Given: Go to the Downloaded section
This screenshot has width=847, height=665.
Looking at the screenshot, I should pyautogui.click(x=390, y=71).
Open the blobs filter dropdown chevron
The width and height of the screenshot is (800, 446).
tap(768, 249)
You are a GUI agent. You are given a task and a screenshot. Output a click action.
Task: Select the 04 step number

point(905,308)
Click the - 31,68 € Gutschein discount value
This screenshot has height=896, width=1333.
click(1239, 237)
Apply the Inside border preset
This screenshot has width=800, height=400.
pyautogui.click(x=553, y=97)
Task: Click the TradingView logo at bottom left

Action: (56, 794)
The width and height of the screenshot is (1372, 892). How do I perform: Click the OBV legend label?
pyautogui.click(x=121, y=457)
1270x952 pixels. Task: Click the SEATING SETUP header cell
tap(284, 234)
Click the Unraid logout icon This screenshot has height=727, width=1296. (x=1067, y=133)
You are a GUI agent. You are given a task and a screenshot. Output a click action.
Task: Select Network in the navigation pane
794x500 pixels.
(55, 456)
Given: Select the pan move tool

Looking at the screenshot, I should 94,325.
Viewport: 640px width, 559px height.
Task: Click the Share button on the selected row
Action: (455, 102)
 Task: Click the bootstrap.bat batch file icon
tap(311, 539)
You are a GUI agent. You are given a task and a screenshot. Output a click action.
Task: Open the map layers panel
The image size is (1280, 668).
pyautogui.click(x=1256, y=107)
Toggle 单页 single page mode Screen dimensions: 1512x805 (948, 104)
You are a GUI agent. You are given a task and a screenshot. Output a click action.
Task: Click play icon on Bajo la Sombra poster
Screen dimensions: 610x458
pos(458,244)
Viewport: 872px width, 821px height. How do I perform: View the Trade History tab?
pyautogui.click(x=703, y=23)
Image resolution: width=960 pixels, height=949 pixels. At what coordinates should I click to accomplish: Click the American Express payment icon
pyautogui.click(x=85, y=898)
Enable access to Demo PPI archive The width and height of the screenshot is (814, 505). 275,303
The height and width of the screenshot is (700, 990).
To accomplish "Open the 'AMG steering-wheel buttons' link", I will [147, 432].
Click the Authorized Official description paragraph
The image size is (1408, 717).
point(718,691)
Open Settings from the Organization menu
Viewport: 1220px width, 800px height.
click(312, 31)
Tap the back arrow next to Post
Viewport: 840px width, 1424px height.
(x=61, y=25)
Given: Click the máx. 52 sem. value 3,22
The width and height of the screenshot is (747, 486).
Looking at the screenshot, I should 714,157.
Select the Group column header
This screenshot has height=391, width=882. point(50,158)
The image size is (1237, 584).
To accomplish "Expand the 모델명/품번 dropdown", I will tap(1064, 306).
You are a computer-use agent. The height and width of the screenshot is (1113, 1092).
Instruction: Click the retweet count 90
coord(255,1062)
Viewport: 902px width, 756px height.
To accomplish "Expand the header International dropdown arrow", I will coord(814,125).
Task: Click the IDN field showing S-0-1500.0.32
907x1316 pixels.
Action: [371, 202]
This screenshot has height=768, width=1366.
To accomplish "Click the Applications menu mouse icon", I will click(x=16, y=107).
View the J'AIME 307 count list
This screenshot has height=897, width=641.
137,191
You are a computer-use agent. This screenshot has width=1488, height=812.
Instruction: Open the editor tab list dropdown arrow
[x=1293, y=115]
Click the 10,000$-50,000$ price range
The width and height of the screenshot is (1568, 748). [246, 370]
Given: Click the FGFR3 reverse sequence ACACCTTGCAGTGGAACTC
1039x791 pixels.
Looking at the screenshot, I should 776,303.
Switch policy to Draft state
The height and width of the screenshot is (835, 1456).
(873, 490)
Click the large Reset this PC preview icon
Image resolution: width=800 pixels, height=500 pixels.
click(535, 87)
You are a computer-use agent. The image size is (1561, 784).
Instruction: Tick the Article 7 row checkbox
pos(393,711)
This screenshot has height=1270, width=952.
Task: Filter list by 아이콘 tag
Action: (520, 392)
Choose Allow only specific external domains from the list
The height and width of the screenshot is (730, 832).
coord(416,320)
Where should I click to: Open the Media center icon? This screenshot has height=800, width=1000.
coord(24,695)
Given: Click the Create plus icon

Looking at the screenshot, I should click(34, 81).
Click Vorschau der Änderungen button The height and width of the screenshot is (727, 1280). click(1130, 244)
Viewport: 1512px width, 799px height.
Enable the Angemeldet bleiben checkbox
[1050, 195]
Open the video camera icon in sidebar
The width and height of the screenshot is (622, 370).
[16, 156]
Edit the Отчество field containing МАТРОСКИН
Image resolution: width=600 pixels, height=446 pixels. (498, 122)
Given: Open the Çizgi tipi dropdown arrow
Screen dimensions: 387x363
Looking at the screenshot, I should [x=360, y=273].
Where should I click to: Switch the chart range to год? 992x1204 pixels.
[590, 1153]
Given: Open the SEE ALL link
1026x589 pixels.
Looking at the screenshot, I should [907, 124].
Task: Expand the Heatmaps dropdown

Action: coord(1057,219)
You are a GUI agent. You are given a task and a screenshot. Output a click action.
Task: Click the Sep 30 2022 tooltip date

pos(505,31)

== What you are asked to do ==
Reproduce all of the material above word for word, with no changes.

== Answer below ==
Given: Go to the Downloaded section
This screenshot has width=847, height=665.
Looking at the screenshot, I should pyautogui.click(x=390, y=71).
Open the blobs filter dropdown chevron
The width and height of the screenshot is (800, 446).
tap(768, 249)
You are a GUI agent. You are given a task and a screenshot. Output a click action.
Task: Select the 04 step number

point(905,308)
Click the - 31,68 € Gutschein discount value
This screenshot has height=896, width=1333.
click(1239, 237)
Apply the Inside border preset
This screenshot has width=800, height=400.
pyautogui.click(x=553, y=97)
Task: Click the TradingView logo at bottom left

Action: (56, 794)
The width and height of the screenshot is (1372, 892). How do I perform: Click the OBV legend label?
pyautogui.click(x=121, y=457)
1270x952 pixels. Task: Click the SEATING SETUP header cell
tap(284, 234)
Click the Unraid logout icon This screenshot has height=727, width=1296. (x=1067, y=133)
You are a GUI agent. You are given a task and a screenshot. Output a click action.
Task: Select Network in the navigation pane
794x500 pixels.
(55, 456)
Given: Select the pan move tool

Looking at the screenshot, I should 94,325.
Viewport: 640px width, 559px height.
Task: Click the Share button on the selected row
Action: (455, 102)
 Task: Click the bootstrap.bat batch file icon
tap(311, 539)
You are a GUI agent. You are given a task and a screenshot. Output a click action.
Task: Open the map layers panel
The image size is (1280, 668).
pyautogui.click(x=1256, y=107)
Toggle 单页 single page mode Screen dimensions: 1512x805 (948, 104)
You are a GUI agent. You are given a task and a screenshot. Output a click action.
Task: Click play icon on Bajo la Sombra poster
Screen dimensions: 610x458
pos(458,244)
Viewport: 872px width, 821px height. How do I perform: View the Trade History tab?
pyautogui.click(x=703, y=23)
Image resolution: width=960 pixels, height=949 pixels. At what coordinates should I click to accomplish: Click the American Express payment icon
pyautogui.click(x=85, y=898)
Enable access to Demo PPI archive The width and height of the screenshot is (814, 505). 275,303
The height and width of the screenshot is (700, 990).
To accomplish "Open the 'AMG steering-wheel buttons' link", I will [147, 432].
Click the Authorized Official description paragraph
The image size is (1408, 717).
point(718,691)
Open Settings from the Organization menu
Viewport: 1220px width, 800px height.
click(312, 31)
Tap the back arrow next to Post
Viewport: 840px width, 1424px height.
(x=61, y=25)
Given: Click the máx. 52 sem. value 3,22
The width and height of the screenshot is (747, 486).
Looking at the screenshot, I should 714,157.
Select the Group column header
This screenshot has height=391, width=882. point(50,158)
The image size is (1237, 584).
To accomplish "Expand the 모델명/품번 dropdown", I will tap(1064, 306).
You are a computer-use agent. The height and width of the screenshot is (1113, 1092).
Instruction: Click the retweet count 90
coord(255,1062)
Viewport: 902px width, 756px height.
To accomplish "Expand the header International dropdown arrow", I will coord(814,125).
Task: Click the IDN field showing S-0-1500.0.32
907x1316 pixels.
Action: [371, 202]
This screenshot has height=768, width=1366.
To accomplish "Click the Applications menu mouse icon", I will click(x=16, y=107).
View the J'AIME 307 count list
This screenshot has height=897, width=641.
137,191
You are a computer-use agent. This screenshot has width=1488, height=812.
Instruction: Open the editor tab list dropdown arrow
[x=1293, y=115]
Click the 10,000$-50,000$ price range
The width and height of the screenshot is (1568, 748). [246, 370]
Given: Click the FGFR3 reverse sequence ACACCTTGCAGTGGAACTC
1039x791 pixels.
Looking at the screenshot, I should 776,303.
Switch policy to Draft state
The height and width of the screenshot is (835, 1456).
(873, 490)
Click the large Reset this PC preview icon
Image resolution: width=800 pixels, height=500 pixels.
click(535, 87)
You are a computer-use agent. The image size is (1561, 784).
Instruction: Tick the Article 7 row checkbox
pos(393,711)
This screenshot has height=1270, width=952.
Task: Filter list by 아이콘 tag
Action: (520, 392)
Choose Allow only specific external domains from the list
The height and width of the screenshot is (730, 832).
coord(416,320)
Where should I click to: Open the Media center icon? This screenshot has height=800, width=1000.
coord(24,695)
Given: Click the Create plus icon

Looking at the screenshot, I should click(34, 81).
Click Vorschau der Änderungen button The height and width of the screenshot is (727, 1280). click(1130, 244)
Viewport: 1512px width, 799px height.
Enable the Angemeldet bleiben checkbox
[1050, 195]
Open the video camera icon in sidebar
The width and height of the screenshot is (622, 370).
[16, 156]
Edit the Отчество field containing МАТРОСКИН
Image resolution: width=600 pixels, height=446 pixels. (498, 122)
Given: Open the Çizgi tipi dropdown arrow
Screen dimensions: 387x363
Looking at the screenshot, I should [x=360, y=273].
Where should I click to: Switch the chart range to год? 992x1204 pixels.
[590, 1153]
Given: Open the SEE ALL link
1026x589 pixels.
Looking at the screenshot, I should [907, 124].
Task: Expand the Heatmaps dropdown

Action: coord(1057,219)
You are a GUI agent. You are given a task and a screenshot. Output a click action.
Task: Click the Sep 30 2022 tooltip date

pos(505,31)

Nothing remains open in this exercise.